Article: McCorry, MC; Puetzer, JL; Bonassar, LJ; (2016) “Characterization of Mesenchymal Stem Cells and Fibrochondrocytes in Three-dimensional Co-culture: analysis of cell shape, matrix production, and mechanical performance”, Stem Cell Research & Therapy, 7
Abstract: Background: Bone marrow mesenchymal stem cells (MSCs) have shown positive therapeutic effects for meniscus regeneration and repair. Preliminary in vitro work has indicated positive results for MSC applications for meniscus tissue engineering; however, more information is needed on how to direct MSC behavior. The objective of this study was to examine the effect of MSC co-culture with primary meniscal fibrochondrocytes (FCCs) in a three-dimensional collagen scaffold in fibrochondrogenic media. Co-culture of MSCs and FCCs was hypothesized to facilitate the transition of MSCs to a FCC cell phenotype as measured by matrix secretion and morphology.
Methods: MSCs and FCCs were isolated from bovine bone marrow and meniscus, respectively. Cells were seeded in a 20 mg/mL high-density type I collagen gel at MSC: FCC ratios of 0:100, 25:75, 50:50, 75:25, and 100:0. Constructs were cultured for up to 2 weeks and then analyzed for cell morphology, glycosaminoglycan content, collagen content, and production of collagen type I, II, and X.

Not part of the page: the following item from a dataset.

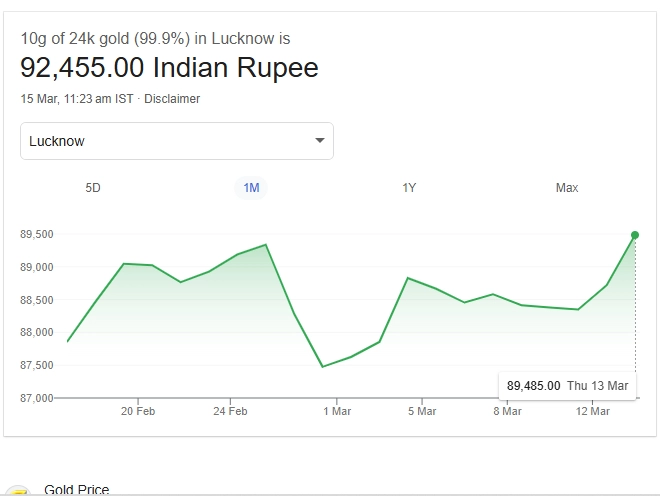
Task: Open the Disclaimer link
Action: pos(172,99)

Results: Cells were homogeneously mixed throughout the scaffold and cells had limited direct cell-cell contact. After 2 weeks in culture, MSCs transitioned from a spindle-like morphology toward a rounded phenotype, while FCCs remained rounded throughout culture. Although MSC shape changed with culture, the overall size was significantly larger than FCCs throughout culture. While 75:25 and 100:0 (MSC mono-culture) culture groups produced significantly more glycosaminoglycan (GAG)/DNA than FCCs in mono-culture, GAG retention was highest in 50:50 co-cultures. Similarly, the aggregate modulus was highest in 100:0 and 50:50 co-cultures. All samples contained both collagen types I and II after 2 weeks, and collagen type X expression was evident only in MSC mono-culture gels.
Conclusions: MSCs shift to a FCC morphology in both mono- and co-culture. Co-culture reduced hypertrophy by MSCs, indicated by collagen type X. This study shows that MSC phenotype can be influenced by indirect homogeneous cell culture in a three-dimensional gel, demonstrating the applicability of MSCs in meniscus tissue engineering applications.
Funding Acknowledgement: Howard Hughes Medical Institute; NIH/NCATS [TL1TR000459]; Cornell University Biotechnology Resource Center, NIH [S10RR02550]
Funding Text: This study was supported by the Howard Hughes Medical Institute and NIH/NCATS Grant #TL1TR000459. Imaging on the Zeiss LSM 710 confocal was supported by Cornell University Biotechnology Resource Center, NIH S10RR02550.